I nutrizionisti raccomandano un consumo preferenziale di carni magre, ed in particolare di quelle bianche. Secondo l’Inran (Istituto Nazionale Ricerca Alimenti e Nutrizione) la carne andrebbe consumata non più di 4 o 5 volte alla settimana, e solo in una o due di queste occasioni bisognerebbe ricorrere a quella rossa. La cottura è di fondamentale importanza per la digeribilità della carne: le carni più digeribili sono quelle stufate, lessate o cotte al vapore mentre gli arrosti, le carni ai ferri, alla griglia, allo spiedo lo sono meno.

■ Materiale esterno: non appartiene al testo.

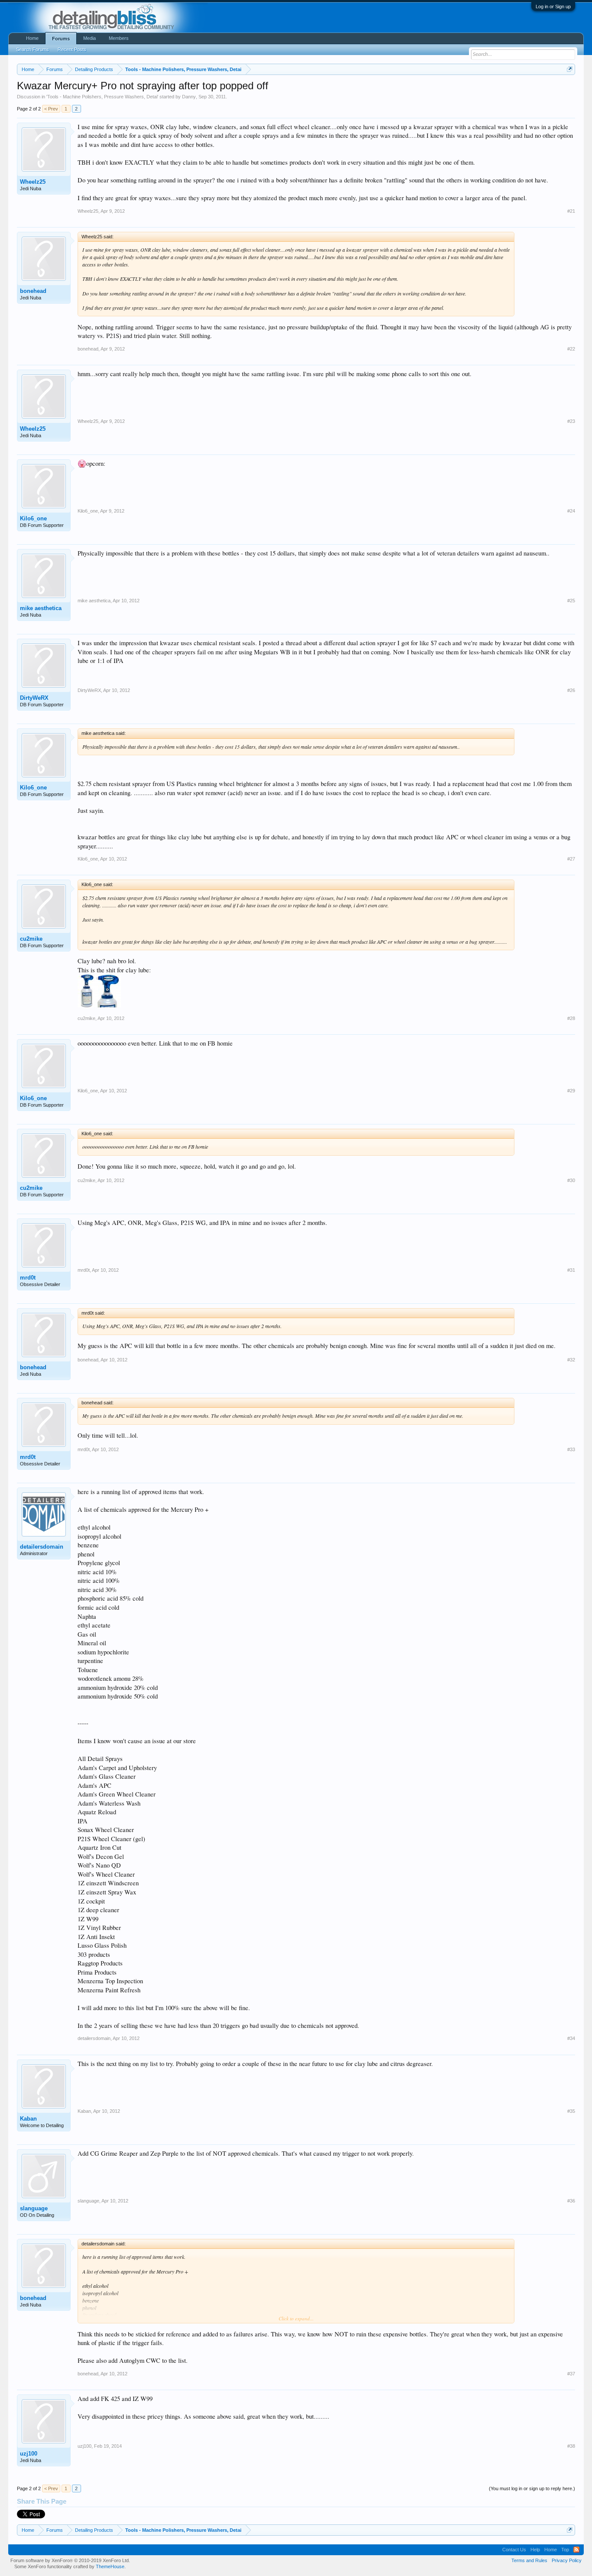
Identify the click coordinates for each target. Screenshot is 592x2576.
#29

La carne è un alimento molto amato nel nostro Paese, e secondo Assocarni il consumo pro capite si aggira intorno ai 92 chili all’anno. Niente a che vedere, però, con i 135 chili degli spagnoli o i 125 dei danesi; i greci ne consumano, invece, ‘solo’ 78 chilogrammi all’anno. La carne più consumata in Italia è di gran lunga quella bovina, ed in particolare vitellone e manzo; seguono le carni suine, avicole, equine ed avicunicole (conigli). Di minore rilevanza il consumo di carni ovine e caprine, principalmente legato a fattori territoriali (Sardegna, zone montane di Alpi e Appennini) e stagionali (festività pasquali).
Carni bovine
Sono diversi i tipi di bovino da carne, e le differenze sono legate al sesso, alla razza, al tipo di alimentazione ed all’età alla macellazione.
Il vitellone è di gran lunga il bovino più diffusamente allevato. Si tratta di animali non castrati che vengono macellati all’età di circa 8-12 mesi, quando pesano 6-9 quintali; la loro crescita è infatti molto veloce (con incrementi ponderali di circa 1-1.5 chilogrammi al giorno) a causa dell’alimentazione molto nutriente, che comprende mais insilato, soia, sfarinati e sottoprodotti dell’industria alimentare come melassa, crusca, barbabietole. Il manzo è un bovino di tre o quattro anni, che è stato castrato dopo il raggiungimento della maturità sessuale. La carne di manzo presenta circa il 10-15% di grasso ed è considerata fra quelle di migliore qualità.
La carne di vitello è particolarmente costosa per via delle basse rese: gli animali vengono macellati al raggiungimento di due o tre quintali di peso, che corrispondono ad un’età di 5-7 mesi. Una particolare varietà di vitello è quello a carne bianca, che è determinata dall’alimentazione degli animali con solo latte. Il latte, non contenendo ferro, determina negli animali l’insorgenza di anemia e, di conseguenza, la carne presenta una colorazione rosa chiaro ed è particolarmente apprezzata per il basso contenuto di grassi e per la sua tenerezza.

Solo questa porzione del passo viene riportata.